Practice Management Alert

Modifier Mythbuster:

Clean Up Your Modifier 24 Claims By Learning the Truth About 5 Common Myths: Part 1

Focus on the physician's documentation, not the appointment book.

If you want to ensure you get paid for services your physician performs after a major procedure while you're still billing in the global period of the procedure, you need to know the ins and outs of modifier 24 (Unrelated evaluation and management service by the same physician during a postoperative period). Even seasoned billers struggle with this modifier at times.

Overcome modifier 24 claim challenges by busting five myths that will lead to denial after denial if you fall into their billing trap. In part one of this two-part series, we'll bust the first two myths about when you should use modifier 24.

Myth #1: Modifier 24 Applies To Any Service Done In the Post-Op Period

You should only append modifier 24 to an appropriate E/M code when an E/M service occurs during a postoperative global period for reasons unrelated to the original procedure. Modifier 24 tells the payer that the surgeon is seeing the patient for a new problem. Therefore, the plan should not include the E/M service in the previous procedure's global surgical package.

Modifier 24 is "only for use on E/M codes, and only for use during the post-operative period (10 days or 90 days)," says  Joseph Lamm, office manager with Stark County Surgeons, Inc. in Massillon, Ohio.

"The very definition of the modifier states it plainly: 'unrelated evaluation and management service,'" points out Charlotte T. Tweed, RHIA, CPC, coding auditor and inpatient/surgery coder in the department of medical education/coding at Florida Hospital in Orlando.

Rule: You cannot bill separately for E/M-related services relating to the original surgery during the global period. The global surgical package includes routine postoperative care during the global period.

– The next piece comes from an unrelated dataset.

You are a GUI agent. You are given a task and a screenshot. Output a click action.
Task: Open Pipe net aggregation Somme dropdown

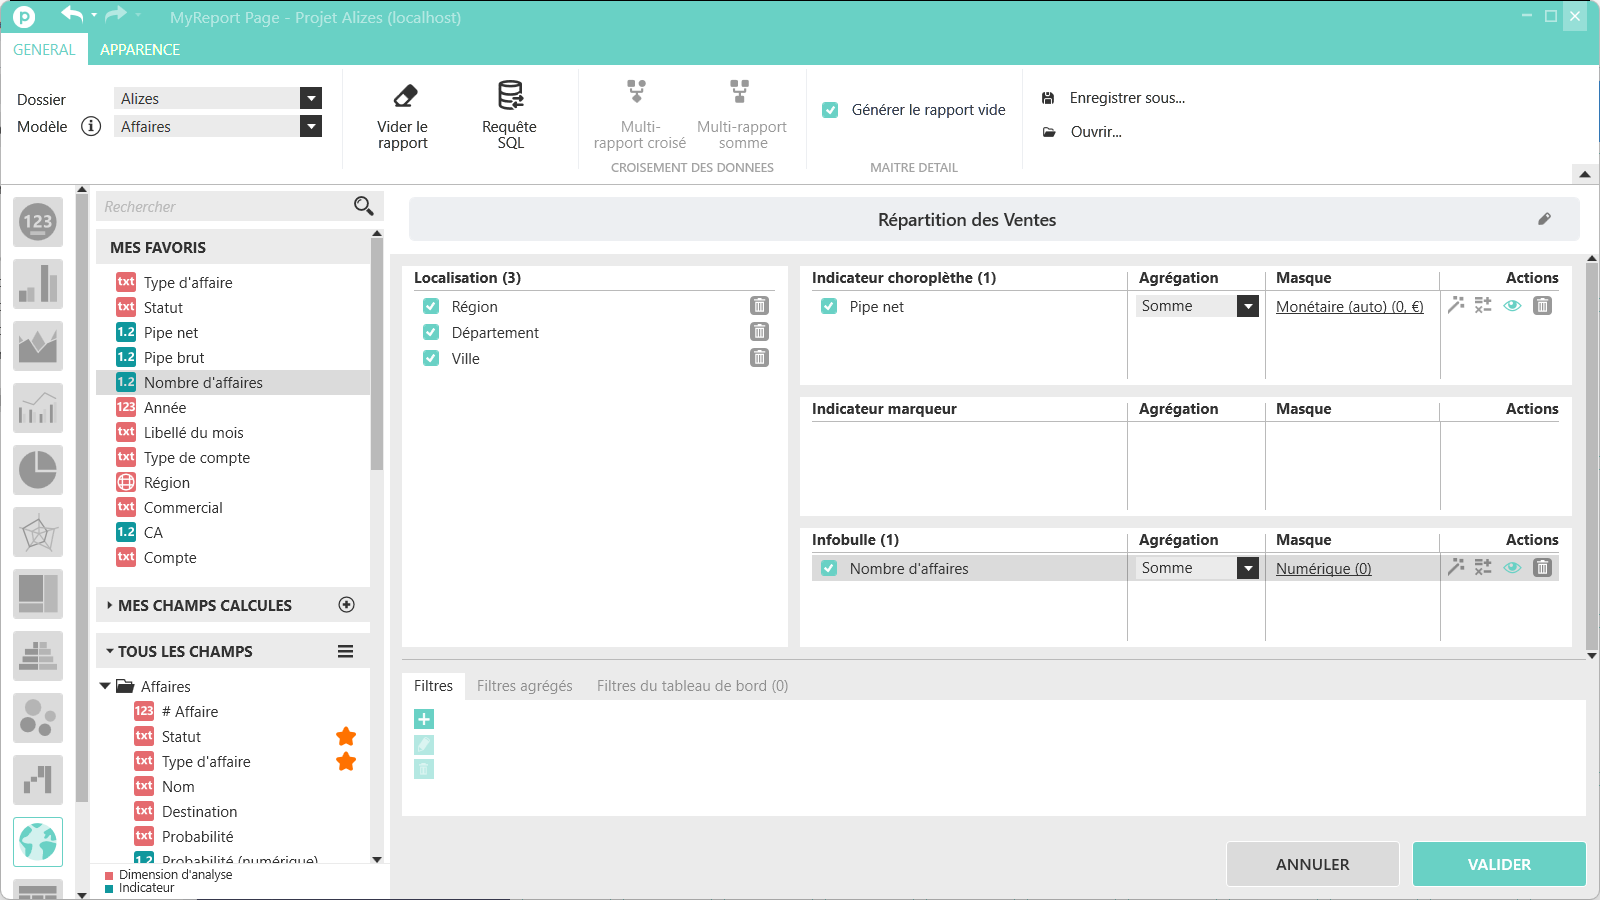1247,306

Additionally: Modifier 24 only applies to services your physician performs after the surgical procedure. "If your physician performs an E/M service "before a procedure, on the day of that procedure, you would need a 25 modifier (for minor procedures) or the 57 modifier (for major procedures)," Lamm explains. "The 57 (Decision for surgery) modifier also applies to E/M codes done the day before the major procedure. This is true provided that the E&M code is significant and separately identifiable."

Myth #2: Scheduled Office Visit Rules Out Modifier 24

Just because a patient was scheduled to come into your office for a follow-up visit related to the surgery, you shouldn't automatically assume you're unable to bill separate services using modifier 24.

Example: A patient has a lumpectomy. When the patient comes back in to the office for sutures pathology has determined the lump turned out to be cancer. Therefore, the doctor does an extensive E/M service/office visit with the patient to discuss.

In this case, you "should be able to use modifier 24 to describe an E/M service unrelated to the surgery (only related to the disease process)," says Marcella Bucknam, CPC, CCS-P, CPC-H, CCS, CPC-P, COBGC, CCC, manager of compliance education for the University of Washington Physicians Compliance Program in Seattle. "CPT would always allow this but even Medicare states that care directed at the underlying disease process is separately billable in the global period.

Key: Even though the visit initiated (was scheduled) as follow-up for surgery (i.e., for the sutures) you shouldn't think modifier 24 is out of the question. "People put too much emphasis on how a visit was scheduled," Bucknam says. "No one typically sees your clinic schedule. It's the documentation that counts. Additionally, no one would think that they shouldn't bill separately if the patient came in for follow up and also had a broken finger! It's the same thing, just more subtle."